3. Vacancies: If tenants don’t rent quickly, you may face holding costs.

4. Interest Rates: Rising rates could affect your refinancing terms and monthly payments.


This strategy is popular among real estate investors because it maximizes cash flow and equity growth while scaling investments efficiently.



Whether the BRRRR model is better than the flip-and-sell strategy depends on your financial goals, risk tolerance, and market conditions. Here’s a comparison to help you decide which might be better for your situation:


1. BRRRR Model (Buy, Rehab, Rent, Refinance, Repeat)


Advantages:

1. Cash Flow: You create a steady stream of rental income, which can cover mortgage payments and generate passive income.

2. Long-Term Wealth: Over time, you build equity in properties while benefiting from property appreciation and rental income.

3. Tax Advantages: Rental properties offer tax benefits like depreciation, deductible expenses, and capital gains deferral through refinancing instead of selling.
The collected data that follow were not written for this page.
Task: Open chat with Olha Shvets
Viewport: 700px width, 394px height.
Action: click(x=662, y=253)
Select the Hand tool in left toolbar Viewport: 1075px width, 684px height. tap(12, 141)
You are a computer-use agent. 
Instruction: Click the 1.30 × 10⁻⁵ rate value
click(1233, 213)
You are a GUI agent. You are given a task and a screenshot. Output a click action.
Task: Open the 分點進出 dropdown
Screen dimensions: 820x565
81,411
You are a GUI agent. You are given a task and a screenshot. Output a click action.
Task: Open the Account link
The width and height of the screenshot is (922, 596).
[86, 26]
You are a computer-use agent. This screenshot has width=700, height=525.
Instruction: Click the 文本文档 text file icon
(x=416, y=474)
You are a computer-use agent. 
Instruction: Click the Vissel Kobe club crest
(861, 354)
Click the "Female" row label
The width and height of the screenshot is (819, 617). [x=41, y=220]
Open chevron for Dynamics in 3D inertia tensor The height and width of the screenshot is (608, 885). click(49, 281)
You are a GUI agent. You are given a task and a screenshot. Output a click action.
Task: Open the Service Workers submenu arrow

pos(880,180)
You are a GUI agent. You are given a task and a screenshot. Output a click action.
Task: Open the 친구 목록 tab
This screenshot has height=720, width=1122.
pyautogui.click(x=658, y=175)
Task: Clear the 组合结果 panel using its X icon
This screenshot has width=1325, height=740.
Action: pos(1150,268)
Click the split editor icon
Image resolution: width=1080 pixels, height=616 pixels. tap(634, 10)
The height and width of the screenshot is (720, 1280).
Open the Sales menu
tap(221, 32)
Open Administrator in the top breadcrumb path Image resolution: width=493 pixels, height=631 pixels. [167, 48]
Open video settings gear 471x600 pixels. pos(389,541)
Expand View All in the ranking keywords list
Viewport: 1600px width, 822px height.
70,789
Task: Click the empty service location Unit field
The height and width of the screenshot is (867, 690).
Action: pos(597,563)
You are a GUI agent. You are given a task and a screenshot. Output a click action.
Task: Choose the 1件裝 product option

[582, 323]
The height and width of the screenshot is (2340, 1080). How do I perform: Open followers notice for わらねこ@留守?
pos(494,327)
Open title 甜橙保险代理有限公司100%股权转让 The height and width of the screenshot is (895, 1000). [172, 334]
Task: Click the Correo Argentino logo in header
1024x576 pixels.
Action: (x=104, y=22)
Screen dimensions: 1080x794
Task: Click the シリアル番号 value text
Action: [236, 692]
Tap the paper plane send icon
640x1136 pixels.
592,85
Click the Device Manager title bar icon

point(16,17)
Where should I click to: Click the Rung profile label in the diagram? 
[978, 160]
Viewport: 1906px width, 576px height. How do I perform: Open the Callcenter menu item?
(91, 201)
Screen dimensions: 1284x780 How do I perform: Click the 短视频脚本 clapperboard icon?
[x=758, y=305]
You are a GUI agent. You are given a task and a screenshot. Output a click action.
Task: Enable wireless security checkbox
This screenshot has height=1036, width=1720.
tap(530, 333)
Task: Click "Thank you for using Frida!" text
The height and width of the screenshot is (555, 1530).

4. Recycling Capital: Refinancing allows you to pull money out of a property without selling it, enabling you to buy more properties and scale your portfolio.


Disadvantages:

1. Management Effort: Renting properties requires managing tenants, maintenance, and potential vacancies (or hiring a property manager).

2. Risk of Over-Leverage: Taking on too much debt through refinancing can create cash flow problems if rental income doesn’t cover expenses or interest rates rise.

3. Time to Scale: BRRRR is slower than flipping because you’re holding properties for rental income rather than flipping for quick cash.

4. Market Dependency: Refinancing relies on banks and appraisals, which can fluctuate based on market conditions.


2. Flip-and-Sell Strategy


Advantages:

1. Quick Profits: Flipping allows you to realize profits faster than renting, often within months of purchase and renovation.

2. Simpler Process: After selling, you avoid ongoing responsibilities like tenant management or property upkeep.

3. Flexibility: Once you sell, your capital is freed up, allowing you to pursue other investment opportunities.

4. No Long-Term Debt: You don’t carry a mortgage or face risks tied to refinancing or interest rates.


Disadvantages:

1. Tax Liability: Flipping income is often taxed as regular income or short-term capital gains, which can significantly reduce profits.

2. Market Volatility: If the market shifts during the flip, you may not sell the property for a profit or may experience delays.

3. One-Time Income: Flipping provides a one-time gain, unlike rental properties, which offer recurring cash flow.

4. High Competition: Many investors pursue flipping, making it harder to find good deals.


Which is Better?


BRRRR is better if:

• You want to build long-term wealth and passive income.

• You are comfortable managing rental properties or hiring a property manager.

• You want to leverage financing to scale your portfolio.


Flip-and-Sell is better if:

• You prefer quicker returns and don’t want to manage tenants.

• You need a lump sum of cash for other purposes or investments.

• You’re skilled at identifying undervalued properties and renovating them efficiently.


Combining Both Strategies


Some investors combine the two:

• Flip-and-sell to generate cash quickly.

• Use the profits to fund BRRRR investments for long-term growth.


Choosing between these strategies depends on your goals (cash now vs. wealth later), risk tolerance, and ability to manage the challenges of each.